Finding out I was autistic at 56

A little after I came out, I went back to a day centre that I'd been going to before. A staff member said to me: “Did you ever get your assessment?” Confused, I asked, “What assessment?” And they said, “Oh, you were on the list ages ago for the autistic assessment.” And I told them I didn’t know about that. And they looked it up and they said, “Oh, no, you seem to have been missed off the list.” I was supposed to have been assessed for autism three or four years before, but they never assessed me. They kept missing me off the list.

To avoid waiting any longer, we went private. Mum paid for me to go to two different assessments. We wanted to go to three, so that we knew that it was definite. We only needed to go to two because both of them confirmed that I was. Before then I hadn't come across autism in women at all, not even when I was doing special needs work in school. It was all new to me. The more I read about it, the more I realised how it existed in women the more it made sense to me and my life.

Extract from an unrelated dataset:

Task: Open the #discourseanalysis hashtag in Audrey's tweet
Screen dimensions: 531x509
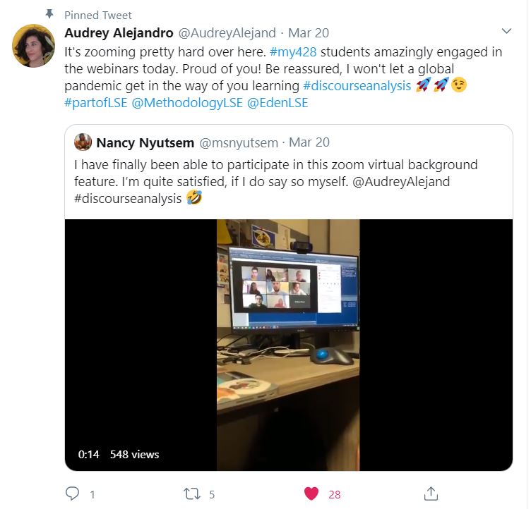Action: click(x=357, y=86)
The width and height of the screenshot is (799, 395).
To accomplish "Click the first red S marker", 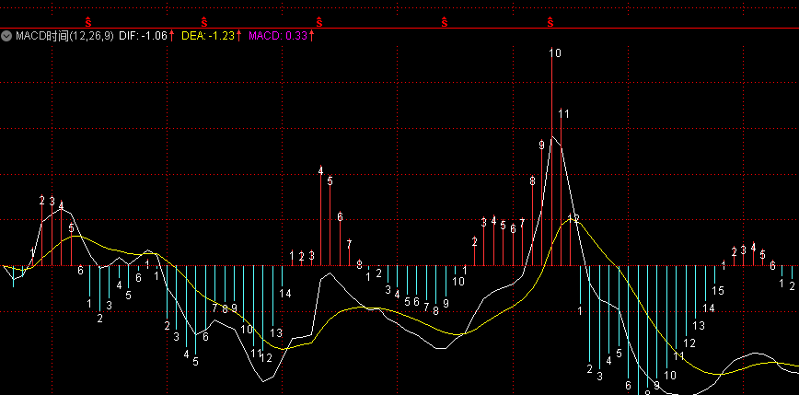I will (x=88, y=20).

The only person in the anorexia ward who wanted to eat

I had always had problems with eating, but I think my eating had gotten so crazily bad that they wanted to put me into an eating disorder unit. But that didn't work. I couldn't cope with it. They didn't know I was autistic then, but I couldn't cope with the environment at all. I couldn't cope with the other people around me, or when someone new came onto the ward. It was bizarre because I was the only one there who actually wanted to eat. My eating has always been about set habits: set times, set amounts and all that. And if I couldn't get particular foods or certain ways, I didn't have it at all. So, my weight plummeted in the end.

How to break the cycle

I think people in mental health units should be screened for autism and staff should be educated to watch out for signs of it. There's no harm in doing an assessment on everybody. I think they could do this in eating disorder units too. Because a large proportion of people in eating disorders units are autistic. It would be so much better if staff could be properly educated about autism and could talk to you differently and be a bit more on your side rather than against you all the time. Because I just felt they were against me and punishing me. And there's no point in punishing us. It wasn't going to get anywhere. I’d really like to see facilities in hospital to be more sensory aware too. That would make a big difference.

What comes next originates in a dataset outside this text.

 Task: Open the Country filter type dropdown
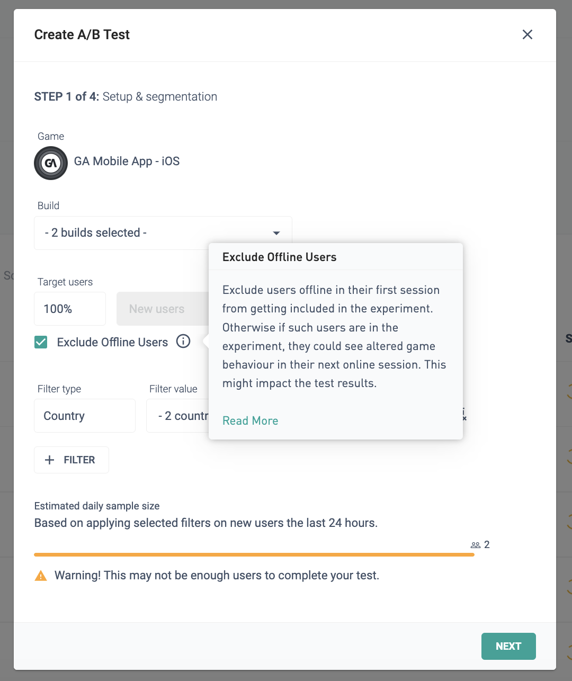click(x=85, y=416)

Better mental health in the future

I now have an emotional support puppy. She massively helps with my mental health. My GP has given me a letter to carry to say that she is my emotional support dog. She’s got a little uniform and everything. I also have a support worker. She's brilliant! She takes me out and about if I want to go to the shops. I see her twice a week. My GP's is really understanding, I don't have to go for appointments or anything, I can just email him when I need to. And I'm not on any medication anymore, so for me that’s quite good. Because I was on medication for years. So yeah. I'm okay, I'm doing alright. I have my anxiety days, and a bit of depression here and there, but I'm better than I was.

I hope research can help autistic people find better coping strategies for things like anxiety and depression. I have a lot of problems with anxiety, and I think that there should be more out there to help us cope with everyday life.